Financial services in Gibraltar refers to the services provided in the British Overseas Territory of Gibraltar by the finance industry: banks, investment banks, insurance companies, credit card companies, consumer finance companies, government-sponsored enterprises, and stock brokerages.

==Regulation==
Financial institutions operating in Gibraltar are regulated by the Gibraltar Financial Services Commission.

==Services==
Gibraltar licensed or authorised financial institutions are able to provide services to customers in the United Kingdom through the Gibraltar Authorisation Regime which treats them as authorised persons under the UK Financial Services and Market Act 2000.

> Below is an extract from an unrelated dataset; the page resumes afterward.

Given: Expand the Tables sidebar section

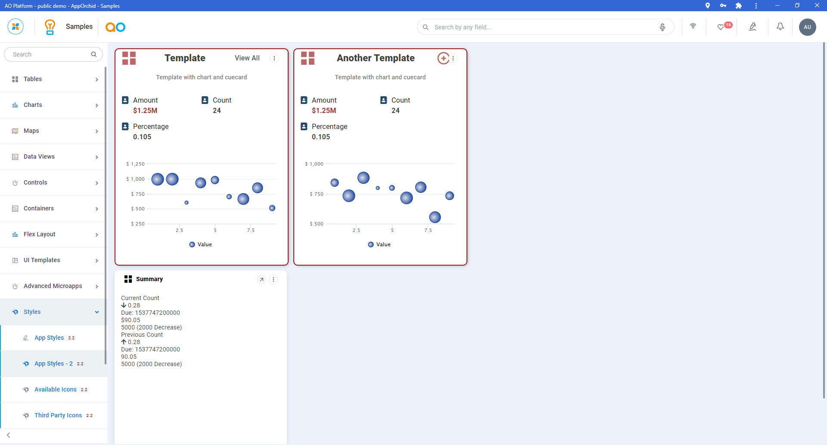Looking at the screenshot, I should [x=53, y=79].
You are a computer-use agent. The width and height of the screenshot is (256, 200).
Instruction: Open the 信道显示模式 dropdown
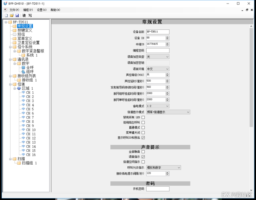[188, 112]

Prior to Brexit on 31 January 2020, Gibraltar was a constituent part of the European Union as a Special Member State territory, having joined the European Economic Community with the United Kingdom in 1973, under the provisions of the Treaty of Rome relating to European dependent territories. However, it was exempt from the Common external tariff, the Common Agricultural Policy and the requirement to levy Value added tax.

Subject to notifying the Gibraltar Financial Services Commission, which had to be satisfied that they meet certain criteria in accordance with the relevant EU Directive, Gibraltar licensed or authorised financial institutions were able to provide services throughout the EU and European Economic Area without having to seek separate licences or authorisation in the host Member State. This was known as the passporting of financial services.

Referred to as an International Finance Centre, Gibraltar was among 35 jurisdictions identified by the Organisation for Economic Co-operation and Development (OECD) as a tax haven in June 2000. However, the list's disclaimer stated:

That list should be seen in its historical context and as an evaluation by OECD member countries at a particular point in time of which countries met the criteria set out in the 1998 Report, Harmful Tax Competition: An Emerging Global Issue. More than five years have passed since the publication of the OECD list contained in the 2000 Report and positive changes have occurred in individual countries' transparency and exchange of information laws and practices since that time. The list has not been updated to reflect such changes.

As a result of having made a commitment in accordance with the OECD's 2001 Progress Report on the OECD's Project on Harmful Tax Practices, Gibraltar is not included in the OECD's list of uncooperative tax havens. It has also never been listed on the FATF Blacklist of uncooperative countries in the fight against money laundering. It may be referred to as an offshore financial centre, by international institutions such as the International Monetary Fund (IMF).

However, in its April 2009 progress report, the OECD listed Gibraltar in the list of jurisdictions which, although committed, had not yet "substantially implemented" the internationally agreed tax standard. Following Gibraltar's signing of 12 additional Tax Information Exchange Agreements (TIEAs), as of October 2009, with jurisdictions including the UK, US and Germany, to sum 13, Gibraltar is currently listed in the OECD "white list", and is considered a jurisdiction that has substantially implemented the tax standard. It therefore shares the same status as OECD member states such as the UK, the US, Spain or Germany.

Fiscal advantages, including no tax on capital income, are offered to a maximum of 8,464 offshore qualified companies incorporated in Gibraltar. After an agreement with the European Union in 2005, this tax exempt regime was due to disappear on 31 December 2010.

A 2007 IMF report on the regulatory environment and anti–money laundering again endorsed Gibraltar's robust regulatory environment.

According to the report:

Gibraltar has a well-regulated financial sector. The Gibraltar authorities are concerned with protecting the reputation and integrity of Gibraltar as a financial center, and are cognizant of the importance of adopting and applying international regulatory standards and best supervisory practices. Gibraltar has a good reputation internationally for cooperation and information sharing.

In 2008 Gibraltar was listed for the first time in the Global Financial Centres Index published by the City of London Corporation. The Rock was ranked 26th in a list of 69 leading finance centres around the world based on an online survey of 1,236 business professionals, who provided a total of 18,878 assessments. In the most recent GFCI report of 2011, Gibraltar was ranked 63rd in the world, and 8th of the leading offshore financial centres (OFCs).

Gibraltar was also ranked in the top 20 centres for e-readiness, coming 20th after major capitals and leading offshore centres.